新しい年が、国立障害者リハビリテーションセンターの新たなる発展の年となることを願っております。
 中国大陸に由来する東洋の暦では60年を一つの周期として、繰り返しながら進展していくとする事象のとらえ方があります。今年は「癸巳(みずのとみ)」という年回りですが、60年前のわが国は波乱含みの年でした。戦後の復興から発展に向かう変換点であったように思えます。
 一昨年の未曽有の大災害から、まもなく2年が経過しようとしていますが、今も被災地では多くの方々が復興への苦難の道を歩み続けておられます。被災地の方々だけでなく、日本列島に住む人々皆が、社会のあり様や国のあり様を改めて考え、新たな道を模索すべき季節を迎えているようにも感じられます。巳年の象徴である蛇は脱皮することから、復活と再生を連想させ、今年は新たに出発する重要な年となるはずです。
 21世紀にはいって、社会構造の変容に対応するべく私たちのセンターも創立25年を経た頃より変革の時代を迎えていることを改めて感じます。平成13年度よりスタートした高次脳機能障害支援モデル事業は、当センターの事業展開の在り方にとっても大きなモデルとなり、身体障害の合併症としての失語・失行・失認ではなく、精神の領域の障害を直接の対象として取り組んできたことで、私たちの取り組むべき障害は拡大されたことがイメージされ、発達障害に取り組むことでも自然に開始され、展開しつつあります。いずれも極めて困難で先駆的な取り組み課題でありましたが、センター全体での精力的な活動が引きだされ、全職員の活躍は誠に誇らしいものであります。
 私たちが関わる領域の拡大に伴い、各部門での活動にも広がりがみられます。サービスの実践はエビデンスに基づいてなされるべきであり、情報はセンター全体で共有されることが望まれます。昭和59年12月に第1回が開催された業績発表会は、年末の恒例行事として定着し、例年50題前後で推移してきた演題数は、喜ばしいことに一昨年73題、昨年は80題と急増しました。ナショナルセンターとして、常に開拓的、モデル的事業活動を求められることから、レベルはさまざまであっても絶えずエビデンスを意識して日ごろの活動に取り組み、結果を発表して欲しいものです。

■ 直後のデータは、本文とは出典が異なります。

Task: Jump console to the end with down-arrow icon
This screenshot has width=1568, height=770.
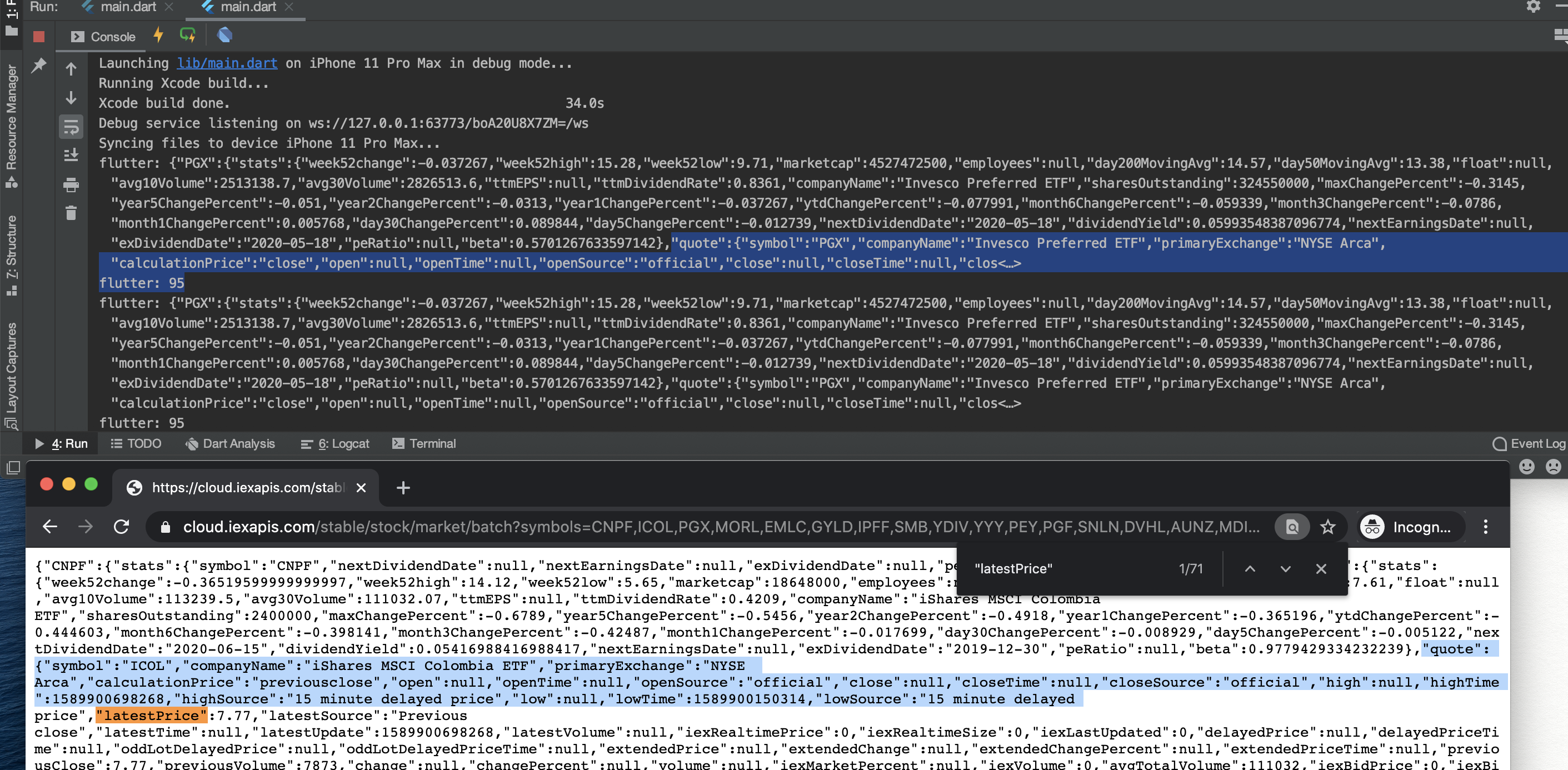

 昨年は、本館と講堂の耐震化建て替え工事が完了しました。引き続き、旧建物を取り壊し、整地を行い、病院棟の建設が始まろうとしています。そしてこの3月末には塩原視力障害センターが長い活動の歴史に幕を下ろすことになります。昭和13年、東京の文理科大学(旧教育大学、現つくば大学の前身)の構内に発足した「失明傷痍軍人寮」に起源を有し、戦時中は宇奈月温泉に疎開していました。昭和21年に光明寮と改称されましたが、直後の宇奈月温泉大火で焼失し、暫時閉鎖状態にあったものを皇后陛下の温かいご理解により塩原御用邸の使用が許されたことで再開され、昭和22年には塩原光明寮として名称が改められました。この由緒ある施設の閉鎖は淋しいことでありますが、地元の皆さんの長年にわたるご理解とご支援に感謝するとともに、つつがなく幕を下ろし、国立障害者リハビリテーションセンターの新しい活力と事業展開につながることを願います。
 まずは健康に留意して、私たちセンターに課せられた使命と目標に向かって一歩一歩、力強く進んでまいりましょう。